KOMPAS.com – Rencana pembangunan pembangkit listrik tenaga uap (PLTU) batu bara di kawasan industri hijau di Kalimantan Utara dinilai menimbulkan berbagai kerugian.
Menurut lembaga think tank Center of Economic and Law Studies (Celios), pembangunan PLTU batu bara di kawasan industri hijau justru akan berdampak negatif terhadap output perekonomian sebesar Rp 3,93 triliun.
Pendapatan masyarakat secara agregat juga diproyeksi menurun Rp 3,68 triliun dan kerugian spesifik di sektor perikanan senilai Rp 51,5 miliar.
Baca juga: PLN Batalkan Kontrak Jual-Beli Listrik dengan 1,3 GW PLTU Batu Bara
Direktur Eksekutif Celios Bhima Yudhistira mengatakan, kerugian tersebut disebabkan oleh dampak kerusakan lingkungan, kesulitan nelayan mencari ikan, hingga sektor pertanian yang terimbas pertambangan batu bara untuk suplai PLTU.
Selain itu, ada risiko hilangnya pekerjaan 66.000 orang di berbagai sektor. Jika PLTU batub ara beroperasi dalam jangka panjang, akumulasi kerugian dari kehilangan pendapatan masyarakat akan tembus Rp13 triliun.

— Permintaan 1 —
Jawablah pertanyaan berikut berdasarkan teks tentang PLTU batu bara.
(a) Berapa besar dampak negatif terhadap output perekonomian menurut Celios?
(b) Siapa yang menjabat sebagai Direktur Eksekutif Celios?
(c) Berapa jumlah orang yang berisiko kehilangan pekerjaan di berbagai sektor?
— Permintaan 2 —
Tulis ulang kata demi kata bagian teks tentang PLTU batu bara, mulai dari "Menurut lembaga think" dan terus sampai "Rp 3,93 triliun.".
Baris-baris yang menyusul merupakan materi tersendiri yang terpisah dari teks tentang PLTU batu bara.

— Informasi yang Diberikan —

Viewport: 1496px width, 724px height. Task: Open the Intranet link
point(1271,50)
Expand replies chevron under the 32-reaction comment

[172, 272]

— Tanggapan 1 —
(a) Rp 3,93 triliun.
(b) Bhima Yudhistira.
(c) 66.000 orang.

— Tanggapan 2 —
Menurut lembaga think tank Center of Economic and Law Studies (Celios), pembangunan PLTU batu bara di kawasan industri hijau justru akan berdampak negatif terhadap output perekonomian sebesar Rp 3,93 triliun.